The Registrar has been given the discretion to determine the appropriate industry body of which the fund may be a member.  This discretion is likely to cater for foreign industry bodies where membership of the SA Venture Capital & Private Equity Association (SAVCA) would have been difficult to obtain or inappropriate. The Registrar has yet to specify which industry bodies are recognized.

  • Pension funds are limited to investing in private equity funds provided that any person rendering a financial service, whether discretionary or otherwise, to that private equity fund, is a discretionary Financial Services Provider (FSP).

On the face of it, this condition would suggest that all those involved with the private equity fund must hold discretionary FSP licenses.  Although a new category of FSP license is contemplated, it is not yet in effect.  Consideration to current structures should be given, in particular whether conversions of licenses from Category I to Category II are required.

  • The notice provides a number of factors that pension funds must consider before investing in a private equity fund:
    • the private equity fund’s investment strategy and objectives, investment and borrowing powers, restrictions and associated risks (including types and sources of leverage);
    • the procedures by which the investment strategy and policy might be changed;
    • details about the valuator, auditor, administrator of the private equity fund and any other service providers, requiring a description of the duties of the service providers and investor’s rights should a failure arise;
    • liquidity risk management of the private equity fund as well as the pension fund as investor, including redemption rights both in normal and exceptional circumstances, and how fair treatment is ensured across investors;
    • the ownership of the assets;
    • the level of management fees, performance fees and any initial charges or early redemption fees;
    • the manager’s risk and compliance management standards, including the necessary independence of these functions from portfolio management;  and
    • the liquidity profile of the private equity fund relative to the liquidity requirements and liability profile of the pension fund.

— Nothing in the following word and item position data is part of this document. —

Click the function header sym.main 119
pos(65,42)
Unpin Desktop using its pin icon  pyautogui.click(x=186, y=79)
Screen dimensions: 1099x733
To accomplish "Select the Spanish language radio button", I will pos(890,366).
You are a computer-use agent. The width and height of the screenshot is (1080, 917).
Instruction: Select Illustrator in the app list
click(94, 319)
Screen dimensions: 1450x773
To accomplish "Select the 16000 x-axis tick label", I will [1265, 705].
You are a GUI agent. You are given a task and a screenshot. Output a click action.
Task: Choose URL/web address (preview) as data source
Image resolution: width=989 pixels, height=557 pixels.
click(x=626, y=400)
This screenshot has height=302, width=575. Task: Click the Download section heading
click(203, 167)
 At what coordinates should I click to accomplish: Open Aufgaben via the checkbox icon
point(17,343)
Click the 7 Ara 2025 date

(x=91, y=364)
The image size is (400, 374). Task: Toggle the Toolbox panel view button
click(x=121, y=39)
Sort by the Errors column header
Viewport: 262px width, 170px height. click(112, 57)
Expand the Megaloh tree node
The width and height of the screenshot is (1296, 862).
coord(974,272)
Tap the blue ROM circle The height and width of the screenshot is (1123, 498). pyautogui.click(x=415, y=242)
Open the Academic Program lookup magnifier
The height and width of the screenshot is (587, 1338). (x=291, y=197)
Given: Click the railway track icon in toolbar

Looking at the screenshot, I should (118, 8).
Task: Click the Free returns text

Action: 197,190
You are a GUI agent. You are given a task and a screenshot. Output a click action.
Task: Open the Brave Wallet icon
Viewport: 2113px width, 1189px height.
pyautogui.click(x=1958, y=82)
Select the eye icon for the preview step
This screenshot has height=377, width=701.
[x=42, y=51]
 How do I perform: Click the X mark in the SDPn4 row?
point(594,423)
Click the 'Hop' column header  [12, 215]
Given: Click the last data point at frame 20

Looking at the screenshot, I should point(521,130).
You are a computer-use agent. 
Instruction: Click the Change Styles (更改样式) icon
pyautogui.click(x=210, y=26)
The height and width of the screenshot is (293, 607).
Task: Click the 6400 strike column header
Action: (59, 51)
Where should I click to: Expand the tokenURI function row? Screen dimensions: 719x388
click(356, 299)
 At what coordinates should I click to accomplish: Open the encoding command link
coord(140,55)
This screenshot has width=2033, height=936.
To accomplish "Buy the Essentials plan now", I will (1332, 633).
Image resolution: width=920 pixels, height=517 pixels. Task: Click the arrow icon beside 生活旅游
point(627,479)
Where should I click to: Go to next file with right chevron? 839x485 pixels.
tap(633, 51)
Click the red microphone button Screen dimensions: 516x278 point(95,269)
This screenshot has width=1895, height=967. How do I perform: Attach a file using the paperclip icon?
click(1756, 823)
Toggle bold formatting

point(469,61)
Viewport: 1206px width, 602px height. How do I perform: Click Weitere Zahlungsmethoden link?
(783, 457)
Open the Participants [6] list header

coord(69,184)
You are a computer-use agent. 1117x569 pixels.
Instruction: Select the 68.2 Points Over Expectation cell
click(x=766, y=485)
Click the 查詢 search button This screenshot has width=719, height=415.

  • The private equity fund must submit to the pension fund, at least quarterly, investment reports recording the private equity fund’s performance, activities, the value of investments and any other information to enable the pension fund to fulfill its reporting requirements. The financial statements of the private equity fund must be audited annually and made available to the pension fund within 120 days after the end of the private equity fund’s financial year.

  • A pension fund may only invest in a private equity fund that has clear policies and procedures for determining the fair value of the assets of the private equity fund. This valuation must be independently verified at least annually be a third party and must be in line with the International Private Equity Valuation Guidelines.

  • The pension fund must ensure that the assets of the private equity fund are verified by the auditors through a scrip count at intervals not exceeding six months.

Fact-specific guidance should be obtained prior to making an investment in any private equity funds or before establishing a private equity fund.